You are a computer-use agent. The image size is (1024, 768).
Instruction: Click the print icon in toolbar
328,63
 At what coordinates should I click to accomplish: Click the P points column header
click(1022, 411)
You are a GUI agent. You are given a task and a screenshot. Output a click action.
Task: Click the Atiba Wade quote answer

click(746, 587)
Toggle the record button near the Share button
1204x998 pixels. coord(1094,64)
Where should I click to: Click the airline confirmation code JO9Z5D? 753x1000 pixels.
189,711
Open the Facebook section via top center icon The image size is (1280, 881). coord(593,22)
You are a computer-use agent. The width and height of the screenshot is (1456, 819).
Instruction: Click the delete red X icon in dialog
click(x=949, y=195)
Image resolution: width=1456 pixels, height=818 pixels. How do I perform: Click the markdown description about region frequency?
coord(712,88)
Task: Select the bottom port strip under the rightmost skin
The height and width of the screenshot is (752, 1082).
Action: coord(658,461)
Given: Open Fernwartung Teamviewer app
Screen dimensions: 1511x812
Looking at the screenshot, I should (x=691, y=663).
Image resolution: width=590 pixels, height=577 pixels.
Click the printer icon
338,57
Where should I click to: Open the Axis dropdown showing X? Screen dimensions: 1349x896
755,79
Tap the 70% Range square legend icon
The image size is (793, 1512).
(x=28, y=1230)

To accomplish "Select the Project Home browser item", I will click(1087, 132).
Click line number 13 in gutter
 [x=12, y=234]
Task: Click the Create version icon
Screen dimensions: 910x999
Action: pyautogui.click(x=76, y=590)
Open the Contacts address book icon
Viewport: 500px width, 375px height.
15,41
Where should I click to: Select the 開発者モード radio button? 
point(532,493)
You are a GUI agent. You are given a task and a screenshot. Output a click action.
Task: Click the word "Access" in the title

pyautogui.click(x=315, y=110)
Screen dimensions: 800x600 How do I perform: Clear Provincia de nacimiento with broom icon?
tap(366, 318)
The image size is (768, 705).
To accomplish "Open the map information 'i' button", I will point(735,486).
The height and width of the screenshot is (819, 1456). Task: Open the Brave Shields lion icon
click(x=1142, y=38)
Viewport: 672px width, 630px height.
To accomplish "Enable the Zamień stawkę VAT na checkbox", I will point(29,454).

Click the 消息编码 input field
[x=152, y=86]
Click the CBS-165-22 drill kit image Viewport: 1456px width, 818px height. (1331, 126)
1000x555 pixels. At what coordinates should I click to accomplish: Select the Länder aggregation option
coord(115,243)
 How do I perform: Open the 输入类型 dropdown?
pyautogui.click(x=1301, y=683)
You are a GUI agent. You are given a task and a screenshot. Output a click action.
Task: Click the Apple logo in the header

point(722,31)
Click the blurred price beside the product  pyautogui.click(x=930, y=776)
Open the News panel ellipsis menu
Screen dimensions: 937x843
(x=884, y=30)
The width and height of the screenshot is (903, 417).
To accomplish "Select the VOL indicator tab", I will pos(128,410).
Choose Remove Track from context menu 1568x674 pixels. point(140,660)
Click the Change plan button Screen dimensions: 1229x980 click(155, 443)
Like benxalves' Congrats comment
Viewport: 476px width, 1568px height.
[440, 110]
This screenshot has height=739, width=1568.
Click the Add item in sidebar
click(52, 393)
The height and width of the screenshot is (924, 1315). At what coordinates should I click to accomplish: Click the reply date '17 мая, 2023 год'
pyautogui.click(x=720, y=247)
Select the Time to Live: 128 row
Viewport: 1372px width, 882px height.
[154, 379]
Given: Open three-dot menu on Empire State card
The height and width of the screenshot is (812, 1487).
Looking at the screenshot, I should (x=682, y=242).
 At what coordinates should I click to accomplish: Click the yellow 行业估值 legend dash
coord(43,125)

•••

- What this task involves: Copy all of the rows above exactly as they appear, keeping each one unchanged.

- Output of the exercise:
You are a computer-use agent. The image size is (1024, 768).
Instruction: Click the print icon in toolbar
328,63
 At what coordinates should I click to accomplish: Click the P points column header
click(1022, 411)
You are a GUI agent. You are given a task and a screenshot. Output a click action.
Task: Click the Atiba Wade quote answer

click(746, 587)
Toggle the record button near the Share button
1204x998 pixels. coord(1094,64)
Where should I click to: Click the airline confirmation code JO9Z5D? 753x1000 pixels.
189,711
Open the Facebook section via top center icon The image size is (1280, 881). coord(593,22)
You are a computer-use agent. The width and height of the screenshot is (1456, 819).
Instruction: Click the delete red X icon in dialog
click(x=949, y=195)
Image resolution: width=1456 pixels, height=818 pixels. How do I perform: Click the markdown description about region frequency?
coord(712,88)
Task: Select the bottom port strip under the rightmost skin
The height and width of the screenshot is (752, 1082).
Action: coord(658,461)
Given: Open Fernwartung Teamviewer app
Screen dimensions: 1511x812
Looking at the screenshot, I should (x=691, y=663).
Image resolution: width=590 pixels, height=577 pixels.
Click the printer icon
338,57
Where should I click to: Open the Axis dropdown showing X? Screen dimensions: 1349x896
755,79
Tap the 70% Range square legend icon
The image size is (793, 1512).
(x=28, y=1230)

To accomplish "Select the Project Home browser item", I will click(1087, 132).
Click line number 13 in gutter
 [x=12, y=234]
Task: Click the Create version icon
Screen dimensions: 910x999
Action: pyautogui.click(x=76, y=590)
Open the Contacts address book icon
Viewport: 500px width, 375px height.
15,41
Where should I click to: Select the 開発者モード radio button? 
point(532,493)
You are a GUI agent. You are given a task and a screenshot. Output a click action.
Task: Click the word "Access" in the title

pyautogui.click(x=315, y=110)
Screen dimensions: 800x600 How do I perform: Clear Provincia de nacimiento with broom icon?
tap(366, 318)
The image size is (768, 705).
To accomplish "Open the map information 'i' button", I will point(735,486).
The height and width of the screenshot is (819, 1456). Task: Open the Brave Shields lion icon
click(x=1142, y=38)
Viewport: 672px width, 630px height.
To accomplish "Enable the Zamień stawkę VAT na checkbox", I will point(29,454).

Click the 消息编码 input field
[x=152, y=86]
Click the CBS-165-22 drill kit image Viewport: 1456px width, 818px height. (1331, 126)
1000x555 pixels. At what coordinates should I click to accomplish: Select the Länder aggregation option
coord(115,243)
 How do I perform: Open the 输入类型 dropdown?
pyautogui.click(x=1301, y=683)
You are a GUI agent. You are given a task and a screenshot. Output a click action.
Task: Click the Apple logo in the header

point(722,31)
Click the blurred price beside the product  pyautogui.click(x=930, y=776)
Open the News panel ellipsis menu
Screen dimensions: 937x843
(x=884, y=30)
The width and height of the screenshot is (903, 417).
To accomplish "Select the VOL indicator tab", I will pos(128,410).
Choose Remove Track from context menu 1568x674 pixels. point(140,660)
Click the Change plan button Screen dimensions: 1229x980 click(155, 443)
Like benxalves' Congrats comment
Viewport: 476px width, 1568px height.
[440, 110]
This screenshot has height=739, width=1568.
Click the Add item in sidebar
click(52, 393)
The height and width of the screenshot is (924, 1315). At what coordinates should I click to accomplish: Click the reply date '17 мая, 2023 год'
pyautogui.click(x=720, y=247)
Select the Time to Live: 128 row
Viewport: 1372px width, 882px height.
[154, 379]
Given: Open three-dot menu on Empire State card
The height and width of the screenshot is (812, 1487).
Looking at the screenshot, I should (x=682, y=242).
 At what coordinates should I click to accomplish: Click the yellow 行业估值 legend dash
coord(43,125)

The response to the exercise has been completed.